Australia’s iconic Tasmanian Devil (Sarcophilus harrisii) is particularly prone to a cancer that spreads through biting, causes large welts on the marsupial’s face, and eventually leads to death.
Devil Facial Tumour 1 (DFT1), as it is known, was first seen in 1996, but scientists have not really understood how it became so aggressive and infectious in just a couple of decades.
Now a study by researchers in the UK and Australia, led by Young Mi Kwon from the University of Cambridge, has thrown new light on DFT1’s evolutionary dynamics, and may have broader implications for our understanding of cancers in humans.
Their work, described in a paper in the journal PLOS Science, found that the DFT1 genomes is highly stable, has changed little over time, and has specifically adapted to overcome the devil’s immune response. And unlike in human tumours, there is not a lot of genetic variation.
This shows, the researchers write in their paper, “how a comparatively simple and stable cancer cell lineage can colonise diverse niches and devastate a species”.
Once found all over Australia, S. harrisii, the world’s largest carnivorous marsupial, is now only in the island state of Tasmania. For this study, Kwon and his team analysed 648 DFT1 genomes collected around the state between 2003 and 2018.

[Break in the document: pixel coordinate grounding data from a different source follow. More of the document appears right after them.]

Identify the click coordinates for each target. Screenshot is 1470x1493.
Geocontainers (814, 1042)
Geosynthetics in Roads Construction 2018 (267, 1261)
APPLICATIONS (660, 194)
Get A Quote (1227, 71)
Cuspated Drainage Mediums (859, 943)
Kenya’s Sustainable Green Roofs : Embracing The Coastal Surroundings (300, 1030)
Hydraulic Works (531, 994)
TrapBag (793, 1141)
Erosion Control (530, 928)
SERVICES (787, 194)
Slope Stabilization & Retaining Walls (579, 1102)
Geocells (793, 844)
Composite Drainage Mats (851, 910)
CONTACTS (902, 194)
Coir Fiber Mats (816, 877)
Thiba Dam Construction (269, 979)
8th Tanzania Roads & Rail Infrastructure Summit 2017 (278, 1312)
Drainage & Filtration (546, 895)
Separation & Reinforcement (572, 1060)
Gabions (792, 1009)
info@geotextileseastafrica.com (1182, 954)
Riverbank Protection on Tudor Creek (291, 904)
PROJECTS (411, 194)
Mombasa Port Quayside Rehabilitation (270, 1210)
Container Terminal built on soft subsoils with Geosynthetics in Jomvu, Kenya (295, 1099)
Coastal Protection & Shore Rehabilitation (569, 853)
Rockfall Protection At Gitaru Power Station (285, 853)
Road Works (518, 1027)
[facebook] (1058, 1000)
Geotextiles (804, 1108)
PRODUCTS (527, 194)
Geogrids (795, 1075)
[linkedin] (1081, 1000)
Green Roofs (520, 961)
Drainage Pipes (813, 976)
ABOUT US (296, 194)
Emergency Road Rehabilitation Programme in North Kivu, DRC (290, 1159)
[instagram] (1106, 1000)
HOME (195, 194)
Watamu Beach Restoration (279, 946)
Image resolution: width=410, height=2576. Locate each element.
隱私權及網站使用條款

They found that DFT1 very quickly diverged into five separate groups, or clades, but a couple of these died out. More recently, one clade appears to have mostly taken over in many locations. The researchers were even able to track this flow to see how the devils were moving around and spreading infection to each other across different parts of Tasmania.

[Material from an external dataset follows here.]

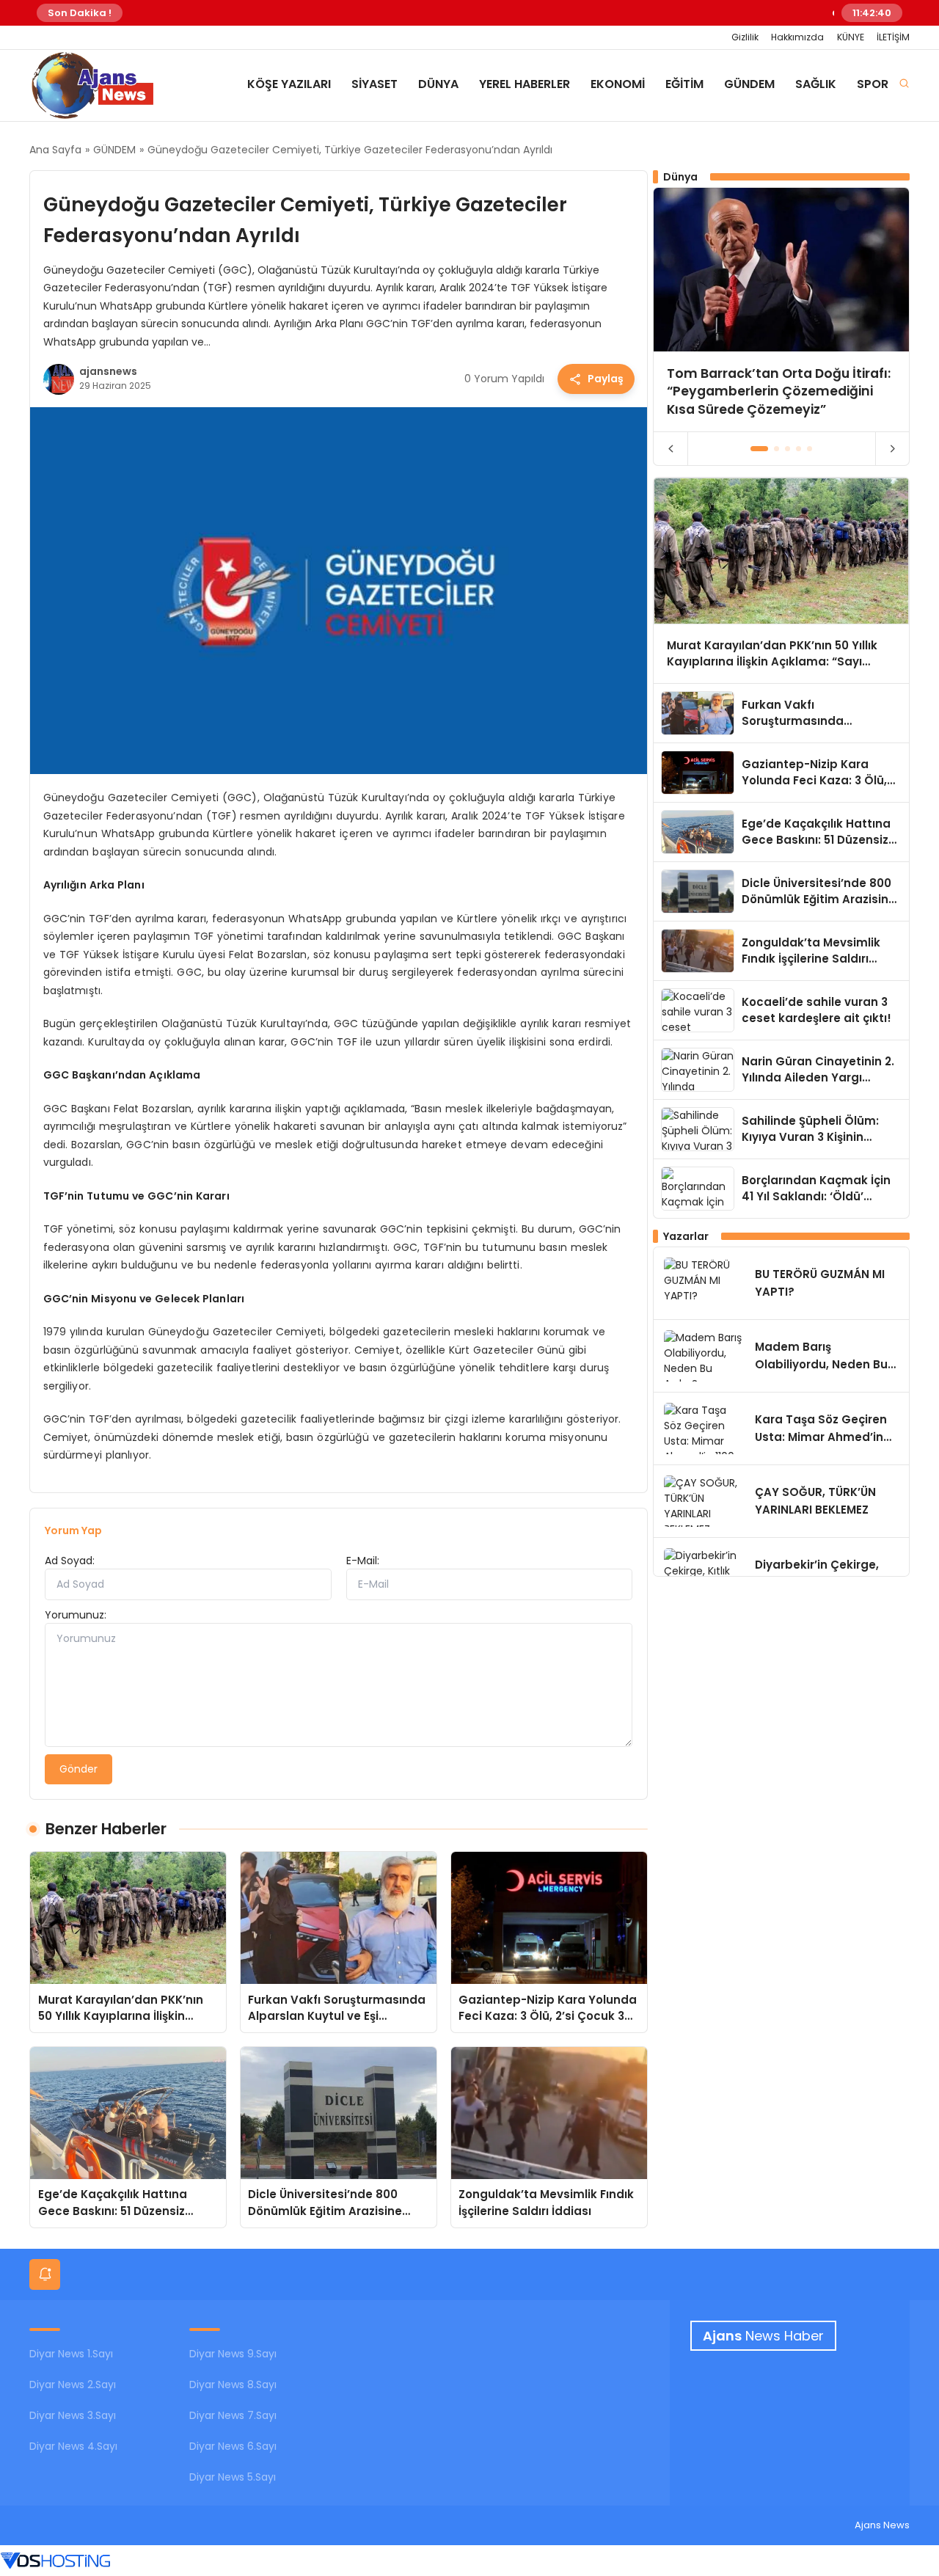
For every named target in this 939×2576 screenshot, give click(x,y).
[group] (781, 309)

“The spatial and temporal dynamics of DFT1 between 2003 and 2018, described here, reveal not only the trajectories of parallel and competing DFT1 sublineages but also trace the patterns of movement of the diseased devils themselves,” they write in their paper.

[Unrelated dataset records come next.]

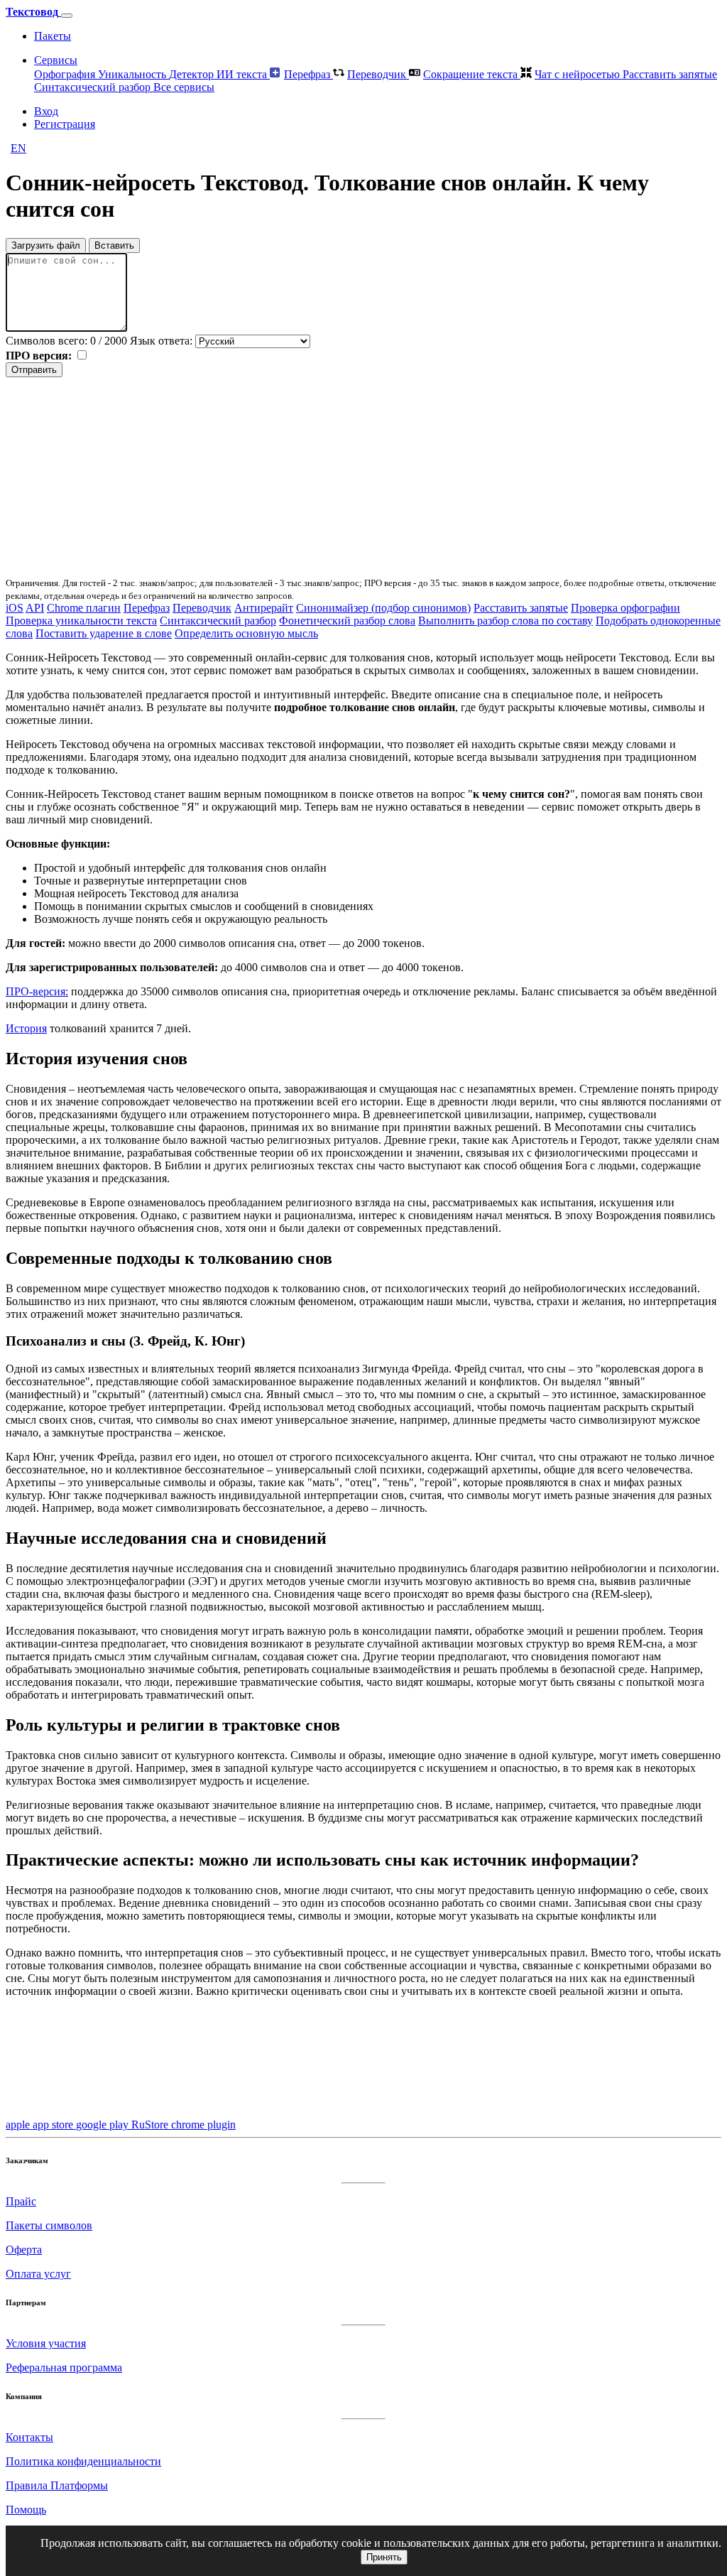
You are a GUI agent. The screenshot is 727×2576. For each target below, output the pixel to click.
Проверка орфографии (625, 608)
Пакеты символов (49, 2225)
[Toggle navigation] (66, 15)
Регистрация (64, 124)
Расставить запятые (670, 74)
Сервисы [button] (55, 60)
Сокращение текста (471, 74)
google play (103, 2124)
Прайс (21, 2201)
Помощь (26, 2510)
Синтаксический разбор (93, 87)
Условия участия (46, 2343)
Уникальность (133, 74)
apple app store (41, 2124)
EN (18, 148)
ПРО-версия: (37, 991)
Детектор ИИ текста (219, 74)
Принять (384, 2557)
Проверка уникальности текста (81, 621)
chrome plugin (203, 2124)
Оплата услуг (38, 2274)
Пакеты (52, 36)
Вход (46, 111)
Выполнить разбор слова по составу (505, 621)
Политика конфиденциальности (83, 2461)
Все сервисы (183, 87)
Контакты (29, 2437)
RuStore (151, 2124)
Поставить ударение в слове (103, 633)
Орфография (66, 74)
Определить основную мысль (246, 633)
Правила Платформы (57, 2485)
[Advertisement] (363, 476)
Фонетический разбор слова (347, 621)
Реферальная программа (64, 2367)
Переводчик (378, 74)
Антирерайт (263, 608)
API (35, 608)
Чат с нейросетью (579, 74)
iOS (14, 608)
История (26, 1028)
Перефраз (308, 74)
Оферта (24, 2250)
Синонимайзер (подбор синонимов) (383, 608)
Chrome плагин (84, 608)
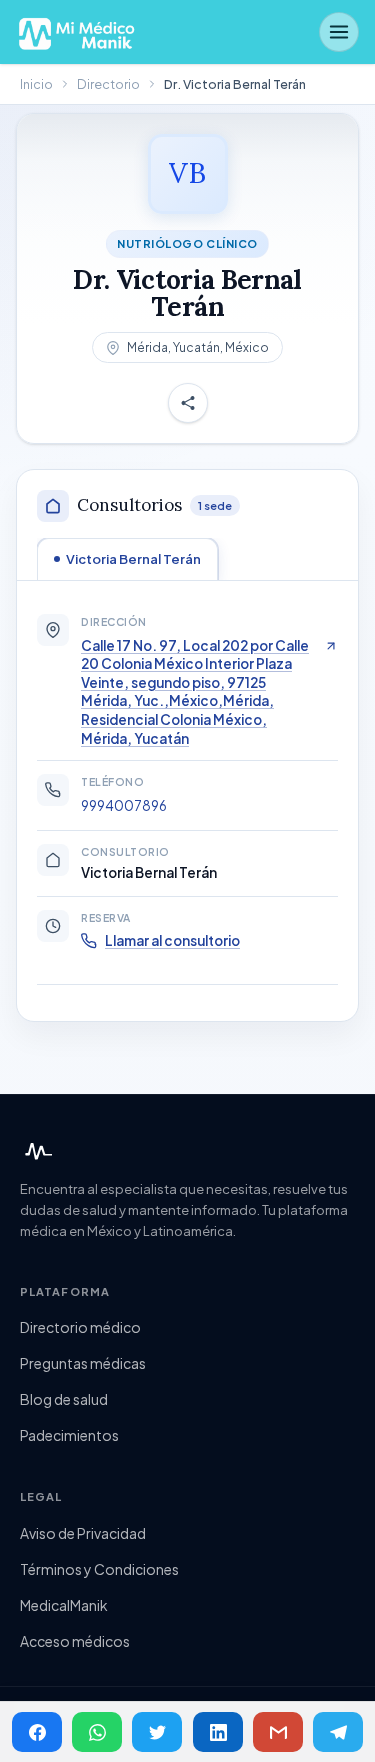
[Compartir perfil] (188, 404)
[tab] (127, 559)
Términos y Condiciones (99, 1569)
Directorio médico (80, 1327)
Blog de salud (64, 1399)
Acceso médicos (75, 1641)
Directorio (108, 84)
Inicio (36, 84)
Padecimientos (69, 1435)
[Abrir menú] (339, 32)
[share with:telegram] (338, 1732)
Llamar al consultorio (172, 940)
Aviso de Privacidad (83, 1533)
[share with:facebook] (37, 1732)
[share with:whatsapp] (97, 1732)
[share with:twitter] (157, 1732)
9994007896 (124, 805)
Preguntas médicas (83, 1363)
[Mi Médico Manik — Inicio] (36, 1151)
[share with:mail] (278, 1732)
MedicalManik (64, 1605)
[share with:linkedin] (218, 1732)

This may have been exacerbated when humans removed diseased devils from the population. That may have prevented some strains spreading, but it also meant another clade had the chance to take over when a wandering devil picked a fight.
Regardless, they also found that infected devils could still catch another strain of DFT1. This means being infected by DFT1 does not necessarily inoculate the devil against other strains, so a vaccine is unlikely to be effective.
Despite this, DFT1 appeared to have a stable genome, unlike human cancers that generally have lots of genetic variation. Interestingly, though, this was not because the genome didn’t experience mutation, but rather because genes that were lost during evolution were regained later because they helped DFT1 survive.
In particular, some of these genes may have lowered the devil’s immune response. Cancers that don’t trigger an immune response are much more likely to establish themselves and become aggressive when one devil bites another.
To investigate how these cancers adapt, the team also grew DFT1 cells in the lab. They started with 24 different lines, but observed that, over time, the genomes experienced convergent evolution. This is a phenomenon where genomes or physical traits become more similar, instead of diverging.
“Although positive selection continues to mould the DFT1 genome, most genetic alterations in DFT1 are unlikely to offer an advantage. Indeed, the gradual accumulation of mutations may, in the long term, reduce the lineage’s robustness, especially given evidence that negative selection may be inefficient in transmissible cancers,” the researchers write.
Ultimately, this means the aggressive nature of DFT1 might not be due to lots of extra mutations, as with human tumours, but because it remains genetically stable. This information can be used to predict how DFT1 will evolve in the future and emphasises the highly complex evolution of cancers in all species, including humans.